Pearson Language Tests is a unit of the Pearson PLC group, dedicated to assessing and validating the English language usage of non-native English speakers. The tests include the Pearson Test of English Academic (PTE Academic), the PTE General (formerly known as London Tests of English), and PTE Young Learners. These are scenario-based exams, accredited by the QCA and Ofqual, and are administered in association with Edexcel, the world's largest academic examining body.

In 2009, Pearson Language Tests created the Pearson Test of English Academic (Ref.) under endorsement from the Graduate Management Admission Council (GMAC), the organization responsible for the GMAT. The test is scored under CEFR guidelines, and is administered through the Pearson Virtual User Environment.

Upon release, it was recognized by nearly 6,000 organizations. For instance, the test is approved for use by the Australia  Border Agency and the Australian Department of Immigration and Citizenship for visa applications. PTE-A is also acceptable for the United Kingdom and New Zealand visa applications. The test is predominantly read by a computer rather than a human grader to reduce waiting times of the results for students.

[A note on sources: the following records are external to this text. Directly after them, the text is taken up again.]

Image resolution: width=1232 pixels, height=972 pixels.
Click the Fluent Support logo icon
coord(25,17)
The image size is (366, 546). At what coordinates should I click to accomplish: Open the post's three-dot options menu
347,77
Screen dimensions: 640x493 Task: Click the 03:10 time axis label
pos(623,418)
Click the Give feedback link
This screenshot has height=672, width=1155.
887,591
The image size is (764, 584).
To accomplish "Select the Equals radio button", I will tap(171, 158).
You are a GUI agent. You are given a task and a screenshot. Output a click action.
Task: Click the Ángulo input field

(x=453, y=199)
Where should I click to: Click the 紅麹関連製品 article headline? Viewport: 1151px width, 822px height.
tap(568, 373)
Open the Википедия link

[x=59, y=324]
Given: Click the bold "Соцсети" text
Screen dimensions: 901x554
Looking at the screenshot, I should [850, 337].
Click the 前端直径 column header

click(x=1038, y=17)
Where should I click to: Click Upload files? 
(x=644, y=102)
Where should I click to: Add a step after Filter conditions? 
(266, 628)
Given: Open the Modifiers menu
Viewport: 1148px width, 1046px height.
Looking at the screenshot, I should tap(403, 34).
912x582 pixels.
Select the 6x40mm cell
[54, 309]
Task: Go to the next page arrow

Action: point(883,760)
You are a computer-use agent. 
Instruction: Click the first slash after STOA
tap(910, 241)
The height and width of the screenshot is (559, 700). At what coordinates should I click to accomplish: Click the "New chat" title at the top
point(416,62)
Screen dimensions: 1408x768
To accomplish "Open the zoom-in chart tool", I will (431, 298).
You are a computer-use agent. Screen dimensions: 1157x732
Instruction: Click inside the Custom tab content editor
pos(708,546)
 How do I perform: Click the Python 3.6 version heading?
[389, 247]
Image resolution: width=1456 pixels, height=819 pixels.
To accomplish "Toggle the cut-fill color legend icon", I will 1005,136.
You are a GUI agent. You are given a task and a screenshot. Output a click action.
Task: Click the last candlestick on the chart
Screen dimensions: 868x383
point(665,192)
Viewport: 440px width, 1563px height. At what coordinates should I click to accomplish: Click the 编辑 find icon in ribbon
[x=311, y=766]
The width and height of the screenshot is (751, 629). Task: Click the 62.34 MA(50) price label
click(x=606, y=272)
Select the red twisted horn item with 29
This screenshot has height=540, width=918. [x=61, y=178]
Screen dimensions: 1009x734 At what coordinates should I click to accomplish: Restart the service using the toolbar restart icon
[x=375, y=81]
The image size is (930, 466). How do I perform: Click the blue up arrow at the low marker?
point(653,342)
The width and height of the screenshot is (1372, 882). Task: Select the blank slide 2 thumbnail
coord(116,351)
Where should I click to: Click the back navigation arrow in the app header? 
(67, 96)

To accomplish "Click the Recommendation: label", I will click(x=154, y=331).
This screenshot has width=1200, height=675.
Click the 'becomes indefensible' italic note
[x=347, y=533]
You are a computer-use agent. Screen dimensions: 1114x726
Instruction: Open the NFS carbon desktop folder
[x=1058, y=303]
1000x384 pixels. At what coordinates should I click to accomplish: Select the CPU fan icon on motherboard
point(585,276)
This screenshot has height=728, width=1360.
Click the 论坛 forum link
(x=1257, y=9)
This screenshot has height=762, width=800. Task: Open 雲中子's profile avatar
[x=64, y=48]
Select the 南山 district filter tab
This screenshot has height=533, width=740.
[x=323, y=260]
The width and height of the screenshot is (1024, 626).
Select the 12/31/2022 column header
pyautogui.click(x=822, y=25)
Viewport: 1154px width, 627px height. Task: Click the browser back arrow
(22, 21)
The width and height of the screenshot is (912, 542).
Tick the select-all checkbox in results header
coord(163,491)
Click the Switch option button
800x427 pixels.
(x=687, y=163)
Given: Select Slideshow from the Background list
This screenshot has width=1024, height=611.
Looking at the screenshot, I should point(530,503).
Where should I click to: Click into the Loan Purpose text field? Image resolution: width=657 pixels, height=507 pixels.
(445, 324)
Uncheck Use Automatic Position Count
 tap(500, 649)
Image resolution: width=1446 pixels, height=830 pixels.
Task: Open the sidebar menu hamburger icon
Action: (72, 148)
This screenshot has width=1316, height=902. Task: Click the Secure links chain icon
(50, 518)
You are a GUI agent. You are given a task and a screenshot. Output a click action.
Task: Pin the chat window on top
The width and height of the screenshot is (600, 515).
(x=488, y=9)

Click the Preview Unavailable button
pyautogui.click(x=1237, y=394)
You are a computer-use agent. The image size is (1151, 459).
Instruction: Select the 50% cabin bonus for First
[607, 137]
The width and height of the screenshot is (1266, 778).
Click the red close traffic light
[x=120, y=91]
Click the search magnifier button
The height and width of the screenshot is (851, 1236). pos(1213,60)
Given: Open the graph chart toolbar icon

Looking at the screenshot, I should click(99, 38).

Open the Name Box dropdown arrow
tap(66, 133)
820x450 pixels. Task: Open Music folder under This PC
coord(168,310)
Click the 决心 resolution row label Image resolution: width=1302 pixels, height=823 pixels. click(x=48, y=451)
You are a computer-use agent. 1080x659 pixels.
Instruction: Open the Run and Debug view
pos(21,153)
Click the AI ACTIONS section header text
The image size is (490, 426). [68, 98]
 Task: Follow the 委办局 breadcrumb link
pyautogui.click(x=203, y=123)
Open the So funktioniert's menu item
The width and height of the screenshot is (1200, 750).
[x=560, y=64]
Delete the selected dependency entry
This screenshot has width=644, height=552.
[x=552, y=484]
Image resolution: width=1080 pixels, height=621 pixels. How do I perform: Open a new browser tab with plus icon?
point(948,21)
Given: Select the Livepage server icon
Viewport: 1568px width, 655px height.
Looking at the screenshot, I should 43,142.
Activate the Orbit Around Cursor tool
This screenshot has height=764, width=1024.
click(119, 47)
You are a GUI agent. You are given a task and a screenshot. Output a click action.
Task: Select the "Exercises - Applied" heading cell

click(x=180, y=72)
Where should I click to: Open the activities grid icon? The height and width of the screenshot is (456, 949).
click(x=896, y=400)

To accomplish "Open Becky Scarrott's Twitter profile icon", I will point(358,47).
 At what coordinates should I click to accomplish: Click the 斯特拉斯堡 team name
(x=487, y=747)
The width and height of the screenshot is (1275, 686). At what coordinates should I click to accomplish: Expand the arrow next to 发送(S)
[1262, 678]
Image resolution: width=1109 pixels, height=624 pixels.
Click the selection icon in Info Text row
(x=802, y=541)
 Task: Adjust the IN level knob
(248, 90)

Pearson Test of English Academic 
The Pearson Test of English Academic is an English language test designed to assess the readiness of non-native English speakers to participate in a university-level English language instruction program.  Pearson created PTE Academic in response to demand from institutions, government and other organizations for a more accurate way of testing non-native English language students who enter the English-speaking academia world.

PTE Academic is endorsed by the Graduate Management Admission Council. Amongst other universities, London Business School in the UK, Harvard Business School, Stanford Graduate School of Business, and Yale University in the United States accept PTE Academic scores. Other institutions in other countries, including Spain, France, and China, have also signed up to accept PTE Academic. These include leading business schools such as INSEAD and HEC Paris in France, IESE, IE Business School and ESADE in Spain and SDA Bocconi in Italy. In addition to the business schools, there are also a number of arts and music colleges who accept the exam's scores. In February 2013, opened a new test center in Petaling Jaya, Malaysia in association with the Malaysian British Educational Cooperation Services.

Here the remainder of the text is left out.